Cybersecurity budgets still not keeping up with threats — report
Cybersecurity budgets have largely remained stagnant, even as instances of cyber-attacks continue to increase globally, according to new research released today by Sophos.
Executive teams are failing to recognise the level of damage cyber-threats pose to organisations, the report says, many of them taking a ‘conservative approach' to cybersecurity expenditure.
In Australia, there was a marked increase in data breaches in 2020: 52% of organisations in the country reported suffering a data breach — up from 36% in 2019. But cybersecurity budgets as a percentage of revenue in Australia largely remain unchanged in response to this shift.
Meanwhile, 64% of Australian businesses stated their cybersecurity budget is below where it needs to be.
“Ultimately, security is about right-sizing the risk,” says Tech Research Asia lead analyst and director Trevor Clarke.
“If the risk increases, budgets should also increase, but in this climate of uncertainty, we've seen organisations take a conservative approach to security spending, which is impacting their ability to stay ahead of cybercriminals.
On the bright side, businesses expect an incremental increase in the median percentage of technology budgets spent on cybersecurity from 6% today to 9% in two years.
Across the wider Asia Pacific and Japan region, the report found that fanciful perceptions about the state of cybersecurity are hindering organisations: many executives, according to Sophos, assume cybersecurity is easy and that threats are exaggerated.
“Our research highlights a disturbing attitude that needs to be tackled head on — executive teams claiming that cybersecurity incidents are exaggerated,” says Sophos global solutions engineer Aaron Bugal.

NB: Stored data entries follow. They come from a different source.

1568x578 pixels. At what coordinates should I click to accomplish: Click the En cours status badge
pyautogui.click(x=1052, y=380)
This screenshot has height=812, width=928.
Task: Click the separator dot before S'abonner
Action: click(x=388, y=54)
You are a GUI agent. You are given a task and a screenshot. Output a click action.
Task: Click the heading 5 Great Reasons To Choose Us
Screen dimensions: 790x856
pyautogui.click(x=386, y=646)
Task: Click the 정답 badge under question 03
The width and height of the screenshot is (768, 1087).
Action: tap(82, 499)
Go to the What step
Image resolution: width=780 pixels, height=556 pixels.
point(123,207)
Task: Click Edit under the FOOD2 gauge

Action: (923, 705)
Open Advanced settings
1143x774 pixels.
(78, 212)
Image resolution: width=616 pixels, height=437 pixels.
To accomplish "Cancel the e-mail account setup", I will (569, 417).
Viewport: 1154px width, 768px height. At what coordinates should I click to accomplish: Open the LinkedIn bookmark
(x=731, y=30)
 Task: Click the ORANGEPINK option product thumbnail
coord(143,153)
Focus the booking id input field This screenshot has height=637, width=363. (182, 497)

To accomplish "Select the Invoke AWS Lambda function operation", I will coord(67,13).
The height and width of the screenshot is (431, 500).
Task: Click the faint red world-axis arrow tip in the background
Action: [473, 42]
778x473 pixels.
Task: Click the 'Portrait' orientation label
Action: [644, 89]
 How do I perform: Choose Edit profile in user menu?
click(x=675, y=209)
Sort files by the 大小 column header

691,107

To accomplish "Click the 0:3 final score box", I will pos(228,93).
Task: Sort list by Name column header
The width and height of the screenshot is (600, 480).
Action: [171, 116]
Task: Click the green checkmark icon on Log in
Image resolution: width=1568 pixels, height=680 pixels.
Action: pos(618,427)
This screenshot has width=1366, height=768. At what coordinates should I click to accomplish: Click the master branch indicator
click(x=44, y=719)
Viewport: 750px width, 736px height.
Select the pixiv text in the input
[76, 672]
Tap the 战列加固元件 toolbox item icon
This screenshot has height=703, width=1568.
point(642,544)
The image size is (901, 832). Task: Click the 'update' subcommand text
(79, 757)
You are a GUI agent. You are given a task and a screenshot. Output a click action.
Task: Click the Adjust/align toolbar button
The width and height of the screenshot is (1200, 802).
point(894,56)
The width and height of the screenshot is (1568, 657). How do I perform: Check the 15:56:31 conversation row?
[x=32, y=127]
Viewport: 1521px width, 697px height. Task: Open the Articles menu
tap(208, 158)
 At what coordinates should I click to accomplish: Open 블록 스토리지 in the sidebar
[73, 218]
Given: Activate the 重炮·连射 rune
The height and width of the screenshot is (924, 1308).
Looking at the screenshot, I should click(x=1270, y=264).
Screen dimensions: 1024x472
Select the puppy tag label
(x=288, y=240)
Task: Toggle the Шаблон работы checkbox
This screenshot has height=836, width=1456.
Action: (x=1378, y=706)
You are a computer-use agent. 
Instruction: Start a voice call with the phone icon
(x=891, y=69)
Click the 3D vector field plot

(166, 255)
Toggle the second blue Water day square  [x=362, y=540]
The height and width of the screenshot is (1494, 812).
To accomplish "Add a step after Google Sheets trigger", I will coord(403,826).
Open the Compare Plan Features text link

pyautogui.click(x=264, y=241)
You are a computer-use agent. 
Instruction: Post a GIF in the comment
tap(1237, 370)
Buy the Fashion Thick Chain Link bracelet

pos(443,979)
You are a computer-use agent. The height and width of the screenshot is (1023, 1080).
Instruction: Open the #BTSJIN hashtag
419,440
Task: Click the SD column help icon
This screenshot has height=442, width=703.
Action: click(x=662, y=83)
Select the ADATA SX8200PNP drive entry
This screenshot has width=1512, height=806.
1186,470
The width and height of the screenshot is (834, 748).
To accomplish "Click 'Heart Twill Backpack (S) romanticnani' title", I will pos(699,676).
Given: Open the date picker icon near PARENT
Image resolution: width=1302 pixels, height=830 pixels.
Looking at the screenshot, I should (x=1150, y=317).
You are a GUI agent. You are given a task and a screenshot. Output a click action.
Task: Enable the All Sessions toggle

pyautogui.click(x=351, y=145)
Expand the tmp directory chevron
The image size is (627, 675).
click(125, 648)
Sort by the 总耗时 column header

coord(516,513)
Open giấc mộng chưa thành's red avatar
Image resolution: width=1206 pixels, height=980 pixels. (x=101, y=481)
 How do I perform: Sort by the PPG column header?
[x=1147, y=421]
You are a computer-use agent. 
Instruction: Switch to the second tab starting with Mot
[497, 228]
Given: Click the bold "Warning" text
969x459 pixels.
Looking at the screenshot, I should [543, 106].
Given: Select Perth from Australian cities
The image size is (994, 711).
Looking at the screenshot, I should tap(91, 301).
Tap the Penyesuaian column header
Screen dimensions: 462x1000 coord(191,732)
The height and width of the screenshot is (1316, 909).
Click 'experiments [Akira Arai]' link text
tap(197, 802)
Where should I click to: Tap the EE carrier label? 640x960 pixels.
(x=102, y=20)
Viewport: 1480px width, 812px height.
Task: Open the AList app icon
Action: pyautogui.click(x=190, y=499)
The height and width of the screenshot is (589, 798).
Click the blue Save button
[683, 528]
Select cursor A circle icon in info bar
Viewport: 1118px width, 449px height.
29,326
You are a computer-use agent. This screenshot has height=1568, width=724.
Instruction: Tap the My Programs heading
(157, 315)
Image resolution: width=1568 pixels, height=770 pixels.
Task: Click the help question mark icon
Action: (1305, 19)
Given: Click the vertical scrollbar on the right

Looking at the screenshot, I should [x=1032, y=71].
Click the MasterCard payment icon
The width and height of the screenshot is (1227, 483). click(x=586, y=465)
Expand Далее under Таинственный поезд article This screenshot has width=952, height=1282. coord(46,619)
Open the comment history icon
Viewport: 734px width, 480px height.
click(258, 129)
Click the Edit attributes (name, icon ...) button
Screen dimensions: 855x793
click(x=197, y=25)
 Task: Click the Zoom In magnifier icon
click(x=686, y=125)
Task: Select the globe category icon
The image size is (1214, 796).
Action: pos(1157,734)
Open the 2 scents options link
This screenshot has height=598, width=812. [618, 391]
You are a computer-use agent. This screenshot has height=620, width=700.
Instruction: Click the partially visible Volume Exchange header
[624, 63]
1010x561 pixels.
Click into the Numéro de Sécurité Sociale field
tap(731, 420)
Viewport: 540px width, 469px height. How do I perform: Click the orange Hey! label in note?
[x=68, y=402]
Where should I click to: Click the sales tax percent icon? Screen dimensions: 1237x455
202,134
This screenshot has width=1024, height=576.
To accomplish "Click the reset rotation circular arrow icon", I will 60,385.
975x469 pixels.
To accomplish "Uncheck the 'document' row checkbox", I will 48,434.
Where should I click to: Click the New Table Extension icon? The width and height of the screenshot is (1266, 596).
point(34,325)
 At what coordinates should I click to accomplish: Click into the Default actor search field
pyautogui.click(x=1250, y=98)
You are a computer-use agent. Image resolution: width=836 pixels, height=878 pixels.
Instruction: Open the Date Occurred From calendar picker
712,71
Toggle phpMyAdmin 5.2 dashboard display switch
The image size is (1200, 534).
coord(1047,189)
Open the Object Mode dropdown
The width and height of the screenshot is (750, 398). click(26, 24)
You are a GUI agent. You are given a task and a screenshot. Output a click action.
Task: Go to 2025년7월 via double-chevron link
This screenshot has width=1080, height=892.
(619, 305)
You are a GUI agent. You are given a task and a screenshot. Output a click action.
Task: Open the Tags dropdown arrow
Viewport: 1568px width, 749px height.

“It is confounding that this attitude prevails even when the end of 2020 showed us just how bad a global supply-chain attack could be. If that wasn't enough, the more recent zero-day vulnerabilities in widely deployed email platforms demonstrate the desperate need for unification when it comes to cyber resilience.
“Everybody needs to play a part. And to play a part, we all need to understand the risk.”
Back in Australia, another significant issue the industry faces is the cybersecurity skill gap. 62% of Australian businesses agree their company's lack of cybersecurity skills is a challenge, unchanged from 2019, according to the report.
A lack of qualified staff and budget constraints hinder organisations from obtaining the skills they require in-house. 63% of companies struggle to recruit candidates with the necessary skills, which is slightly improved from 65% in 2019. This is on par with the rest of the region.
COVID-19 had a positive impact on cybersecurity across Australia, with 70% of Australian companies agreeing the outbreak of COVID-19 was the strongest catalyst for upgrading cybersecurity strategy and tools in the past 12 months.
At the same time, 60% of organisations indicated they were unprepared for the cybersecurity requirements driven by the sudden need for secure remote working at the onset of the pandemic,” says Clarke.
“COVID-19 compelled companies to refresh their cybersecurity strategies, yet the transformational shift to remote working also exposed additional weaknesses.
“Businesses have transformed their workplace environments, undergone an accelerated period of digitisation, yet continue to confront systemic cybersecurity issues, including executive apathy, low budgets and a lack of skilled cybersecurity professionals,” Clarke adds.
“Despite improvements made, progress remains slow, reinforcing our belief that cybersecurity is never ‘finished' and requires a constant focus, both from technological and cultural viewpoints.